======== Dataset excerpts ========

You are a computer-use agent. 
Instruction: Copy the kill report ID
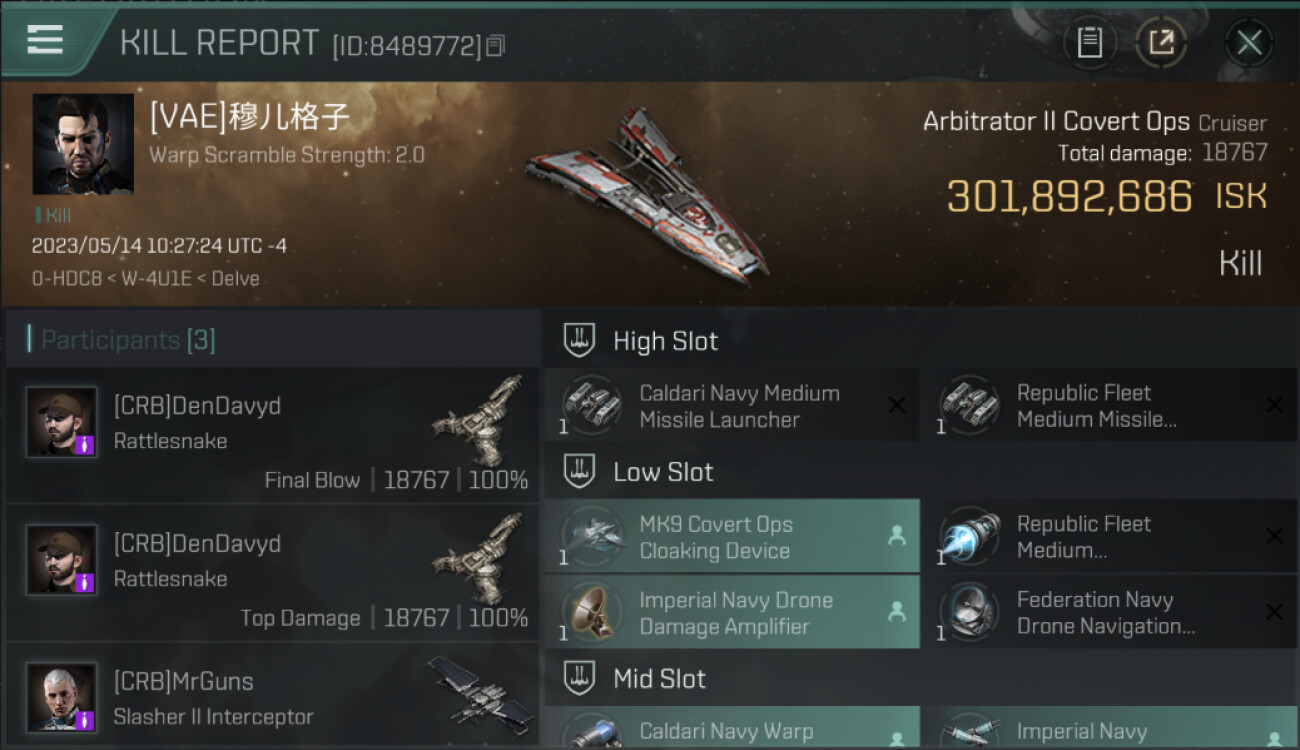pyautogui.click(x=497, y=46)
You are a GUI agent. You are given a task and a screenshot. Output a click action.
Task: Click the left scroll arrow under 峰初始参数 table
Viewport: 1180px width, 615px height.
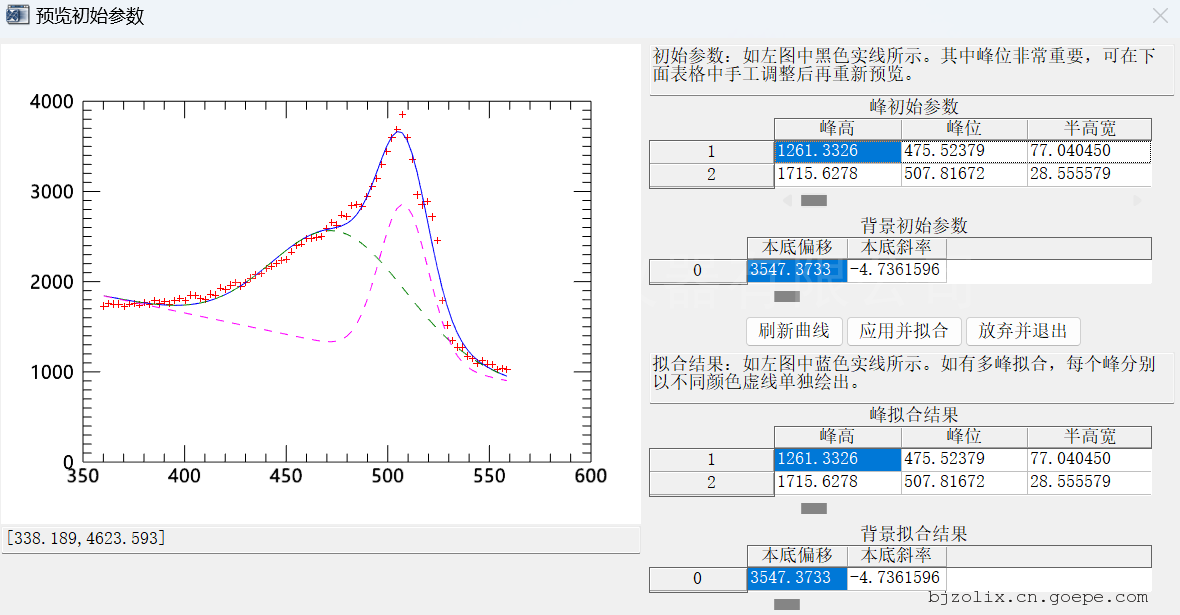tap(787, 201)
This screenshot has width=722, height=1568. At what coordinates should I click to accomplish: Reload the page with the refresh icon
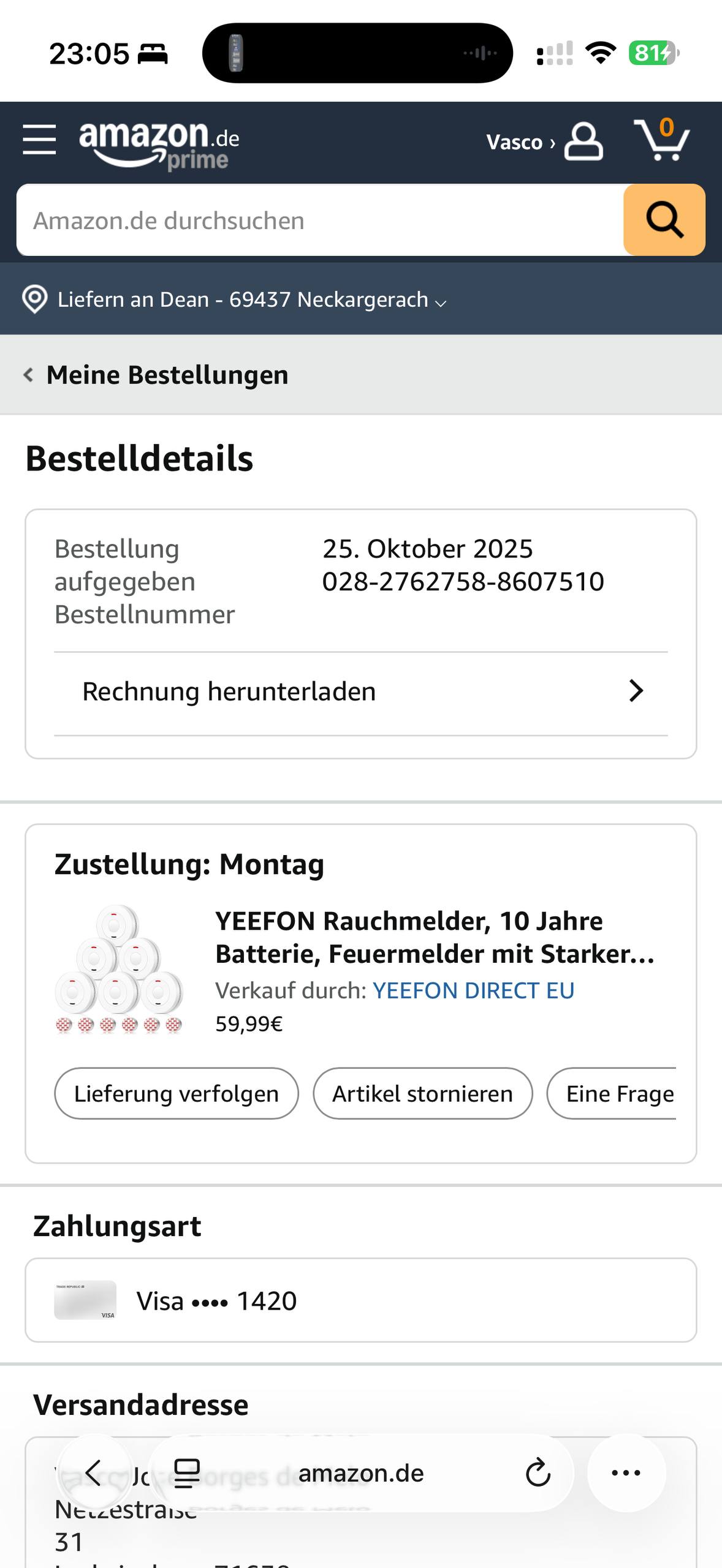[x=538, y=1473]
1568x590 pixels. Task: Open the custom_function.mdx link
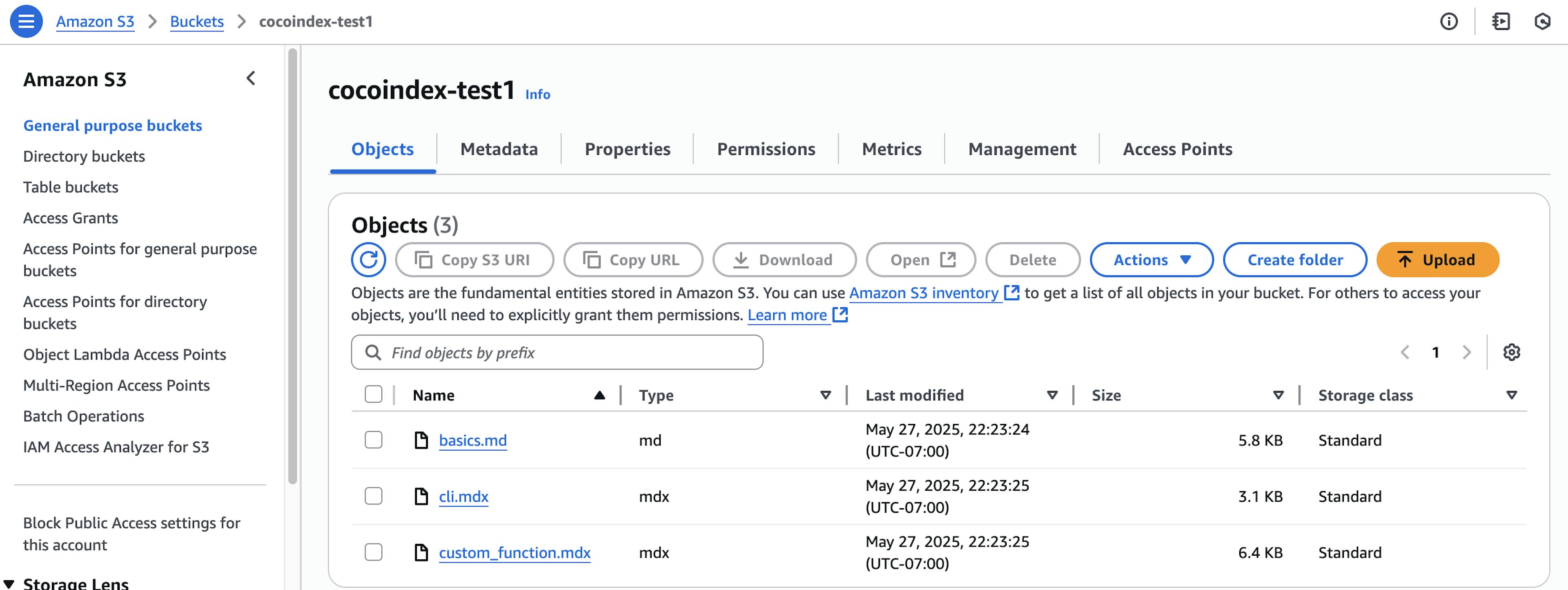(514, 553)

========

▶ Exercise requirements:
Pick each line holding the word "agent" out of the data and copy it.

▶ Output for this exercise:
You are a computer-use agent. 
You are a GUI agent. You are given a task and a screenshot. Output a click action.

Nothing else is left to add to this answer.